Exercise requirements: Your answer must be the listing, given again word for word.

─── Task material ───

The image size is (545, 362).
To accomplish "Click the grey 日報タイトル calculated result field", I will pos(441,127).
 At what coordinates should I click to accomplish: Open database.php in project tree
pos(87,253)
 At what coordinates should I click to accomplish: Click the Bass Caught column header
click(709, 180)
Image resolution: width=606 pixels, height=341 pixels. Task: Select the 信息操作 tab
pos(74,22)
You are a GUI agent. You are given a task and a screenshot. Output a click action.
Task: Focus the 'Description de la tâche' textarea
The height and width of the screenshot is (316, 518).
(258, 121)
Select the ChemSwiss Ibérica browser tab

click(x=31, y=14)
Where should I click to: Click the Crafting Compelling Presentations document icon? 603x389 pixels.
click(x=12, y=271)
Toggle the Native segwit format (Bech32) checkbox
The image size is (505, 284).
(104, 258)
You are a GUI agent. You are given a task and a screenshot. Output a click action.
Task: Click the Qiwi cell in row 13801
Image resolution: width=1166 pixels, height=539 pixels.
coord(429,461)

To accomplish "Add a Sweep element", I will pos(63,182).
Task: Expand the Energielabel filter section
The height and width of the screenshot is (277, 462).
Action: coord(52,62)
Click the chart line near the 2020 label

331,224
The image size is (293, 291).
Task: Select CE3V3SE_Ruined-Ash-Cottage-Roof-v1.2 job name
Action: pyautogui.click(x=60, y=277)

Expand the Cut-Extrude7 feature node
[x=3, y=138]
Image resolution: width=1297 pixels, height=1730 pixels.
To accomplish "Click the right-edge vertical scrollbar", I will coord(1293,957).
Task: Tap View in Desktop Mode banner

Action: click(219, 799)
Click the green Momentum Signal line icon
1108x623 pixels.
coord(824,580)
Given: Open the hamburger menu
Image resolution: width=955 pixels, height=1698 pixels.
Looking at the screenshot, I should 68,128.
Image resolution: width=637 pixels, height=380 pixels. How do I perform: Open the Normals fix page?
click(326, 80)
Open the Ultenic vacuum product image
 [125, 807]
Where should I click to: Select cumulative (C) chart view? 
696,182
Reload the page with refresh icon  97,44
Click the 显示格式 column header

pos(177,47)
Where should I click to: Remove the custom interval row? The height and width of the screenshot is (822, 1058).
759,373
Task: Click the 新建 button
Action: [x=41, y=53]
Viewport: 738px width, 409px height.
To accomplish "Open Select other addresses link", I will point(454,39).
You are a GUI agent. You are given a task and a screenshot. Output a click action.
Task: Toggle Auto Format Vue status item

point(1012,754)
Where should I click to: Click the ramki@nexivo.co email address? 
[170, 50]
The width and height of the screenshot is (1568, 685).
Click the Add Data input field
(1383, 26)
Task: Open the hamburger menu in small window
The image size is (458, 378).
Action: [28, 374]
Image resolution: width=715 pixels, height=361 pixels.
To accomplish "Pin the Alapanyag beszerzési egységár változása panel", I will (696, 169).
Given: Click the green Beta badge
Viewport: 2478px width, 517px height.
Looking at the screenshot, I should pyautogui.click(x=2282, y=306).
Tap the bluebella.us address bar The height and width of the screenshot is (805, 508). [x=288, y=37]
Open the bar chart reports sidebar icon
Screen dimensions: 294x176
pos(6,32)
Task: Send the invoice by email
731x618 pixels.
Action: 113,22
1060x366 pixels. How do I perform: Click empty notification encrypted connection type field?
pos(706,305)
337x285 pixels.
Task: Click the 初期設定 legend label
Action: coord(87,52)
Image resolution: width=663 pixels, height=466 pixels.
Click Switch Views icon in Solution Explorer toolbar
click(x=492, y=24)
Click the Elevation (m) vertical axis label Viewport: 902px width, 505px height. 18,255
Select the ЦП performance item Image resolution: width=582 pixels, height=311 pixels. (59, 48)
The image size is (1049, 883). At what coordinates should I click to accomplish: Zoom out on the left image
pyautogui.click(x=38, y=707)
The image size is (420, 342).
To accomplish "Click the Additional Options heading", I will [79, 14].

───

Expected answer:
The image size is (545, 362).
To accomplish "Click the grey 日報タイトル calculated result field", I will pos(441,127).
 At what coordinates should I click to accomplish: Open database.php in project tree
pos(87,253)
 At what coordinates should I click to accomplish: Click the Bass Caught column header
click(709, 180)
Image resolution: width=606 pixels, height=341 pixels. Task: Select the 信息操作 tab
pos(74,22)
You are a GUI agent. You are given a task and a screenshot. Output a click action.
Task: Focus the 'Description de la tâche' textarea
The height and width of the screenshot is (316, 518).
(258, 121)
Select the ChemSwiss Ibérica browser tab

click(x=31, y=14)
Where should I click to: Click the Crafting Compelling Presentations document icon? 603x389 pixels.
click(x=12, y=271)
Toggle the Native segwit format (Bech32) checkbox
The image size is (505, 284).
(104, 258)
You are a GUI agent. You are given a task and a screenshot. Output a click action.
Task: Click the Qiwi cell in row 13801
Image resolution: width=1166 pixels, height=539 pixels.
coord(429,461)

To accomplish "Add a Sweep element", I will pos(63,182).
Task: Expand the Energielabel filter section
The height and width of the screenshot is (277, 462).
Action: coord(52,62)
Click the chart line near the 2020 label

331,224
The image size is (293, 291).
Task: Select CE3V3SE_Ruined-Ash-Cottage-Roof-v1.2 job name
Action: pyautogui.click(x=60, y=277)

Expand the Cut-Extrude7 feature node
[x=3, y=138]
Image resolution: width=1297 pixels, height=1730 pixels.
To accomplish "Click the right-edge vertical scrollbar", I will coord(1293,957).
Task: Tap View in Desktop Mode banner

Action: click(219, 799)
Click the green Momentum Signal line icon
1108x623 pixels.
coord(824,580)
Given: Open the hamburger menu
Image resolution: width=955 pixels, height=1698 pixels.
Looking at the screenshot, I should 68,128.
Image resolution: width=637 pixels, height=380 pixels. How do I perform: Open the Normals fix page?
click(326, 80)
Open the Ultenic vacuum product image
 [125, 807]
Where should I click to: Select cumulative (C) chart view? 
696,182
Reload the page with refresh icon  97,44
Click the 显示格式 column header

pos(177,47)
Where should I click to: Remove the custom interval row? The height and width of the screenshot is (822, 1058).
759,373
Task: Click the 新建 button
Action: [x=41, y=53]
Viewport: 738px width, 409px height.
To accomplish "Open Select other addresses link", I will point(454,39).
You are a GUI agent. You are given a task and a screenshot. Output a click action.
Task: Toggle Auto Format Vue status item

point(1012,754)
Where should I click to: Click the ramki@nexivo.co email address? 
[170, 50]
The width and height of the screenshot is (1568, 685).
Click the Add Data input field
(1383, 26)
Task: Open the hamburger menu in small window
The image size is (458, 378).
Action: [28, 374]
Image resolution: width=715 pixels, height=361 pixels.
To accomplish "Pin the Alapanyag beszerzési egységár változása panel", I will (696, 169).
Given: Click the green Beta badge
Viewport: 2478px width, 517px height.
Looking at the screenshot, I should pyautogui.click(x=2282, y=306).
Tap the bluebella.us address bar The height and width of the screenshot is (805, 508). [x=288, y=37]
Open the bar chart reports sidebar icon
Screen dimensions: 294x176
pos(6,32)
Task: Send the invoice by email
731x618 pixels.
Action: 113,22
1060x366 pixels. How do I perform: Click empty notification encrypted connection type field?
pos(706,305)
337x285 pixels.
Task: Click the 初期設定 legend label
Action: coord(87,52)
Image resolution: width=663 pixels, height=466 pixels.
Click Switch Views icon in Solution Explorer toolbar
click(x=492, y=24)
Click the Elevation (m) vertical axis label Viewport: 902px width, 505px height. 18,255
Select the ЦП performance item Image resolution: width=582 pixels, height=311 pixels. (59, 48)
The image size is (1049, 883). At what coordinates should I click to accomplish: Zoom out on the left image
pyautogui.click(x=38, y=707)
The image size is (420, 342).
To accomplish "Click the Additional Options heading", I will [79, 14].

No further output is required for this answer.